(Saved data entries)
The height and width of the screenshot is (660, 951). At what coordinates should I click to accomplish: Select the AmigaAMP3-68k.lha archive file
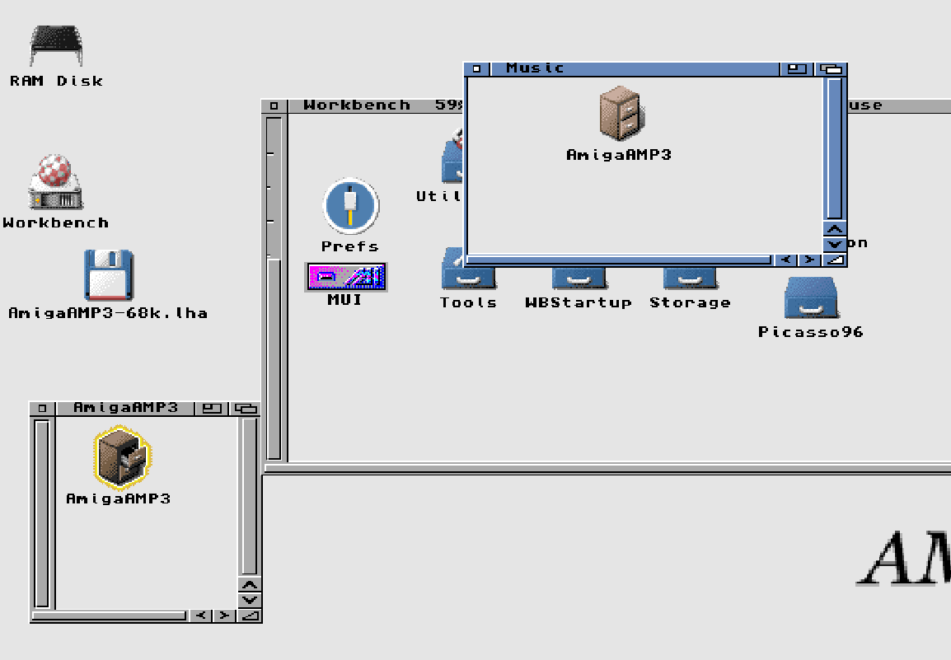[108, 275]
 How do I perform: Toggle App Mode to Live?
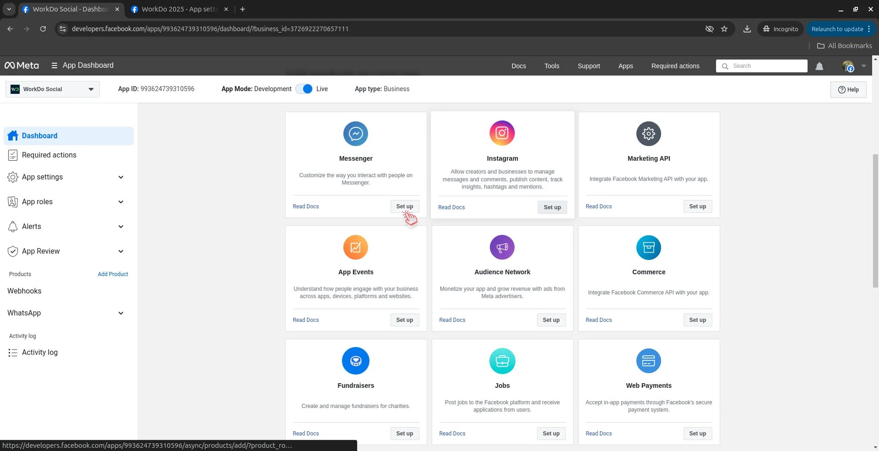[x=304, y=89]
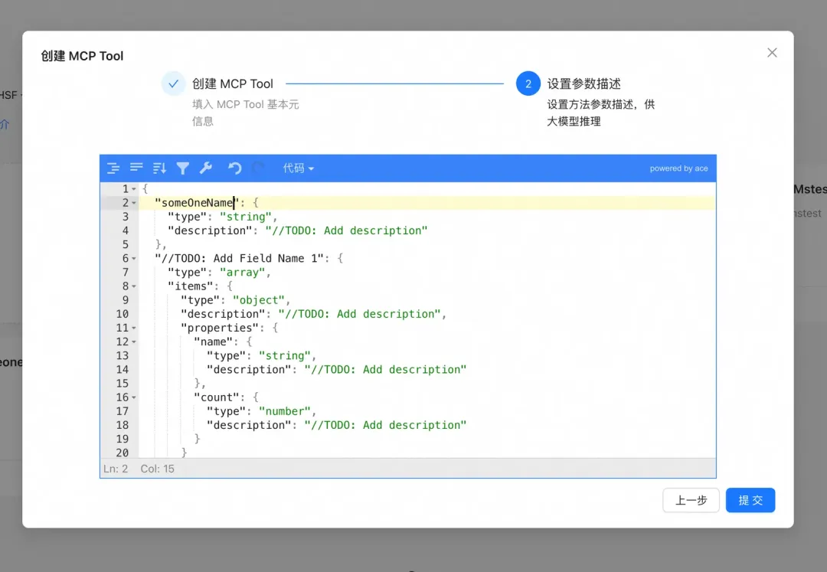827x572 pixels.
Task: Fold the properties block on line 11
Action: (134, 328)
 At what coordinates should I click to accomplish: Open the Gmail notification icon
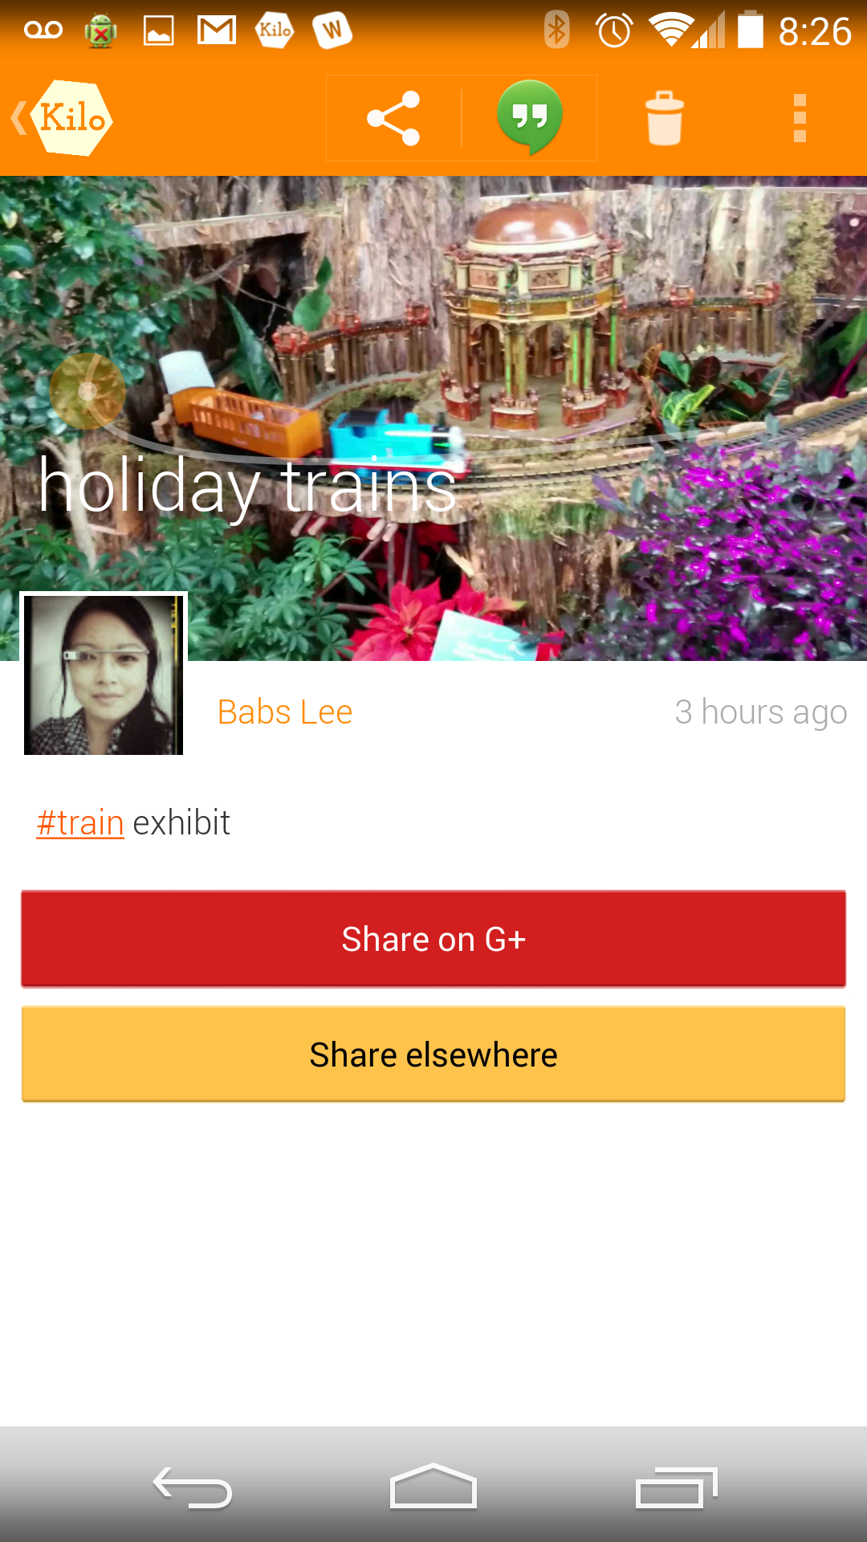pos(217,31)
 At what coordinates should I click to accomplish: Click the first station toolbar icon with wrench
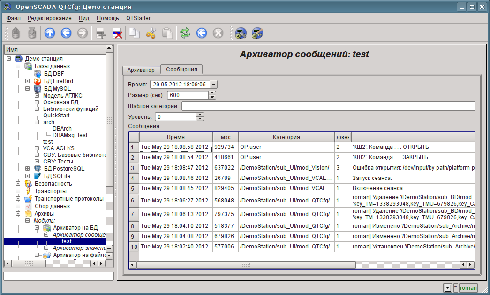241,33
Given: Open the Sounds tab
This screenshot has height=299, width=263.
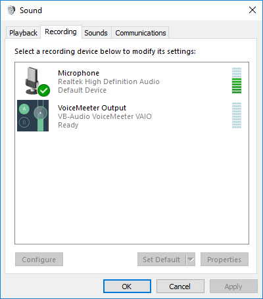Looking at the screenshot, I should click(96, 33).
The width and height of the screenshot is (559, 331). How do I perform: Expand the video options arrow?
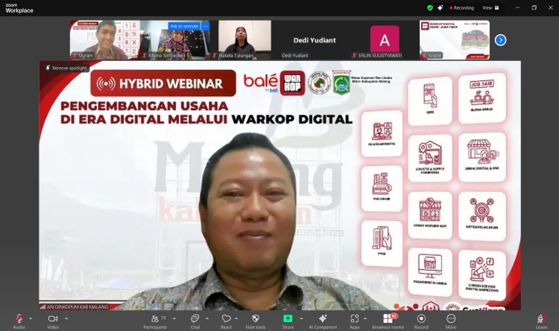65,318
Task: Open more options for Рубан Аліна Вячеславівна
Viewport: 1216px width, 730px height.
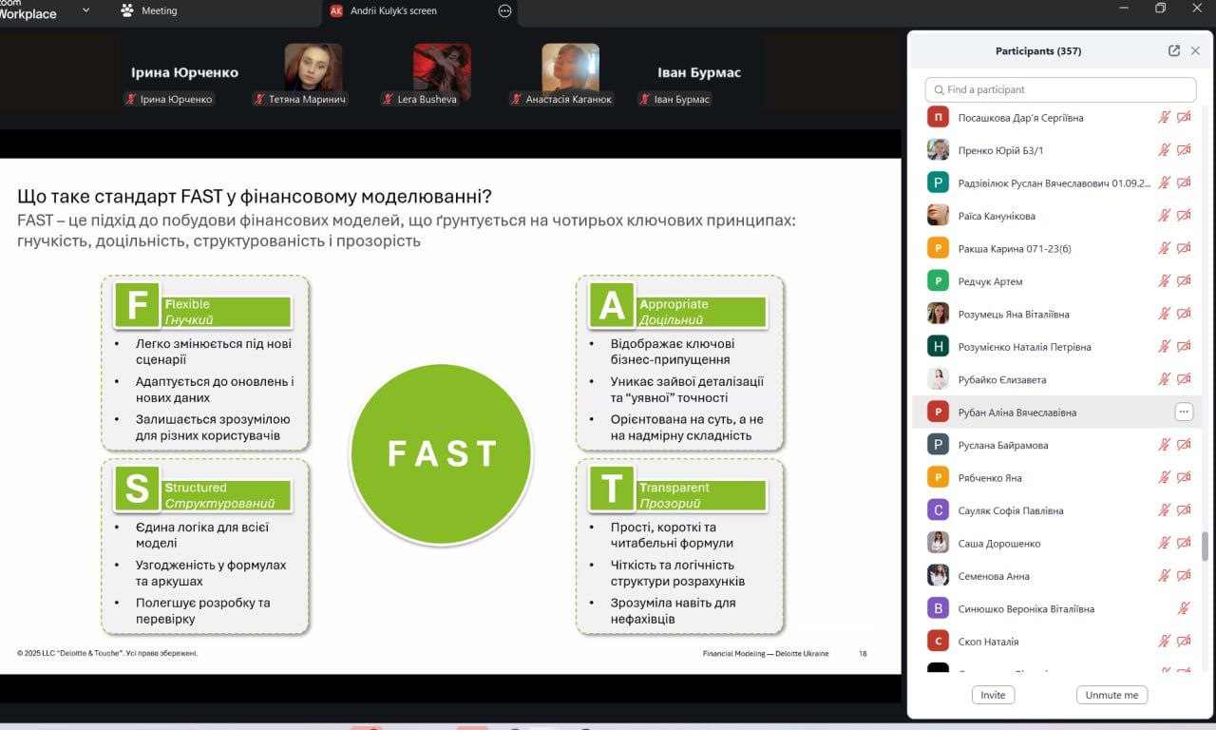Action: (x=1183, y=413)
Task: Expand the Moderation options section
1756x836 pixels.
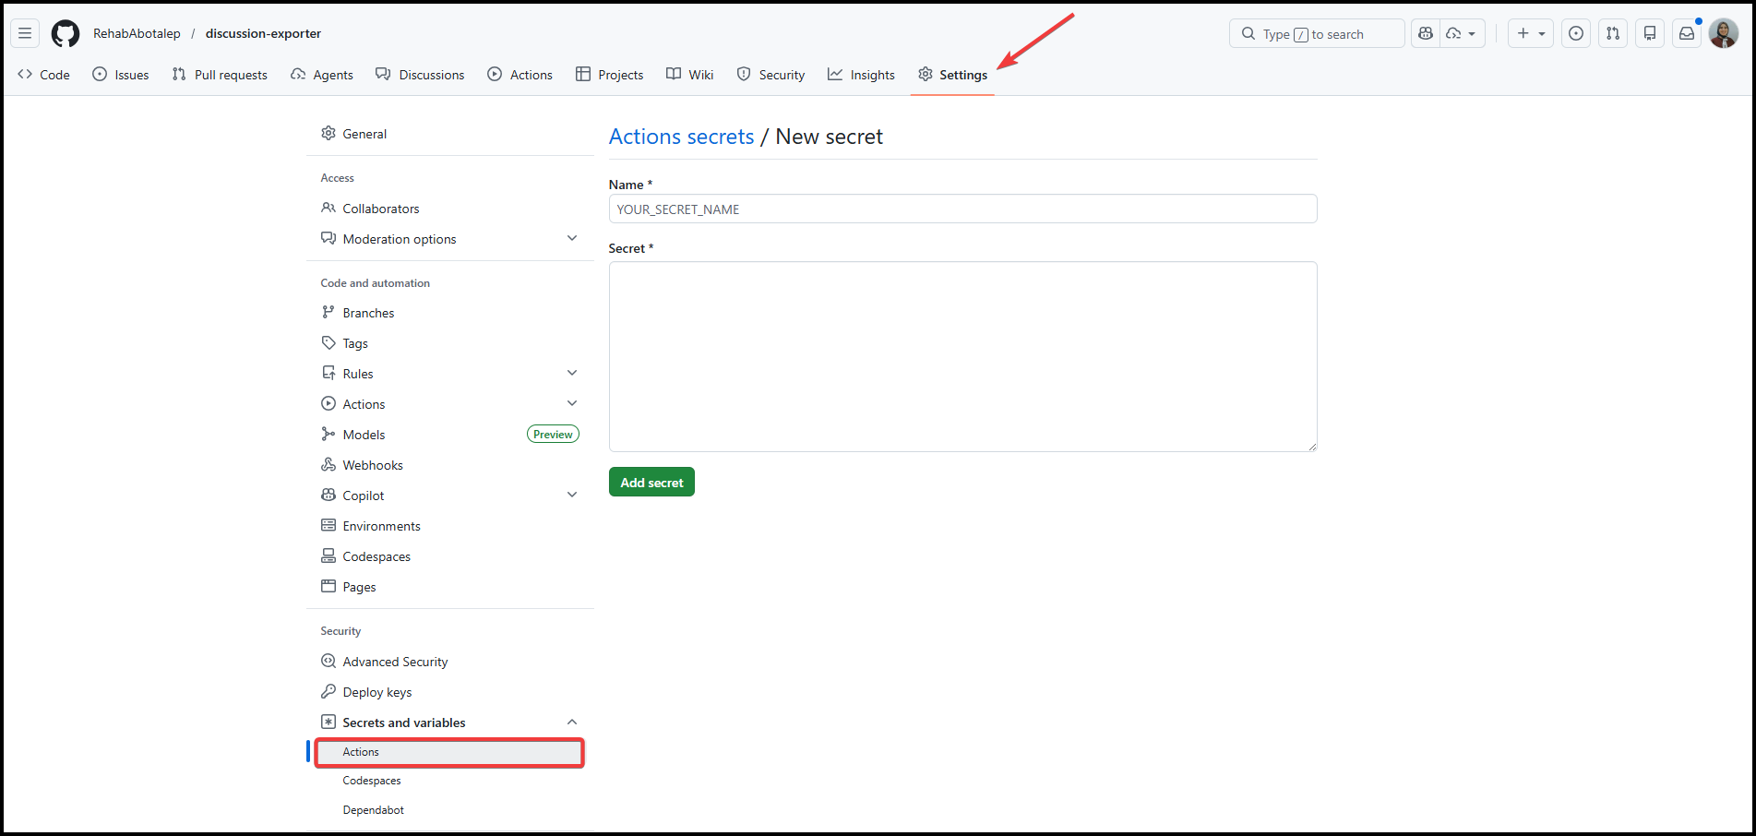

> [WORK TASK] Copy the data in full. No pictures belong in the copy.

> [TASK RESULT]
The height and width of the screenshot is (660, 951). At what coordinates should I click to accomplish: Select the AmigaAMP3-68k.lha archive file
[108, 275]
 How do I perform: Toggle App Mode to Live?
[x=304, y=89]
827x572 pixels.
Task: Fold the properties block on line 11
Action: (134, 328)
 At what coordinates should I click to accomplish: Open the Gmail notification icon
pos(217,31)
 At what coordinates should I click to accomplish: Click the first station toolbar icon with wrench
241,33
Given: Open the Sounds tab
This screenshot has height=299, width=263.
Looking at the screenshot, I should click(96, 33).
The width and height of the screenshot is (559, 331). How do I perform: Expand the video options arrow?
65,318
Task: Open more options for Рубан Аліна Вячеславівна
Viewport: 1216px width, 730px height.
Action: (x=1183, y=413)
Task: Expand the Moderation options section
1756x836 pixels.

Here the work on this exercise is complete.